_Your task_
Look for the word "screenshot" in the entries and copy every line where it shows up.

_Supplied entries_
▬▬▬▬▬▬▬▬▬▬

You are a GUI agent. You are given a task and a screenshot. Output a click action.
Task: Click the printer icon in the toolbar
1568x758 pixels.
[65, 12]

▬▬▬▬▬▬▬▬▬▬

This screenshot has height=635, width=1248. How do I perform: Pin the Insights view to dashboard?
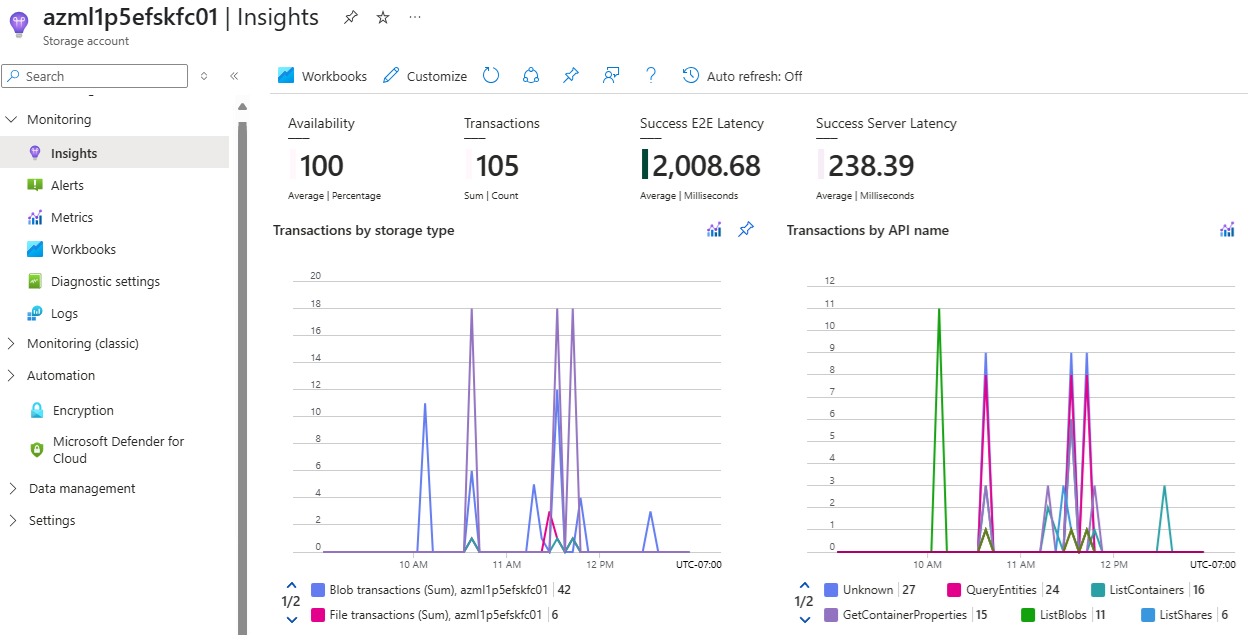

▬▬▬▬▬▬▬▬▬▬

_Exercise solution_
You are a GUI agent. You are given a task and a screenshot. Output a click action.
This screenshot has height=635, width=1248. How do I perform: Pin the Insights view to dashboard?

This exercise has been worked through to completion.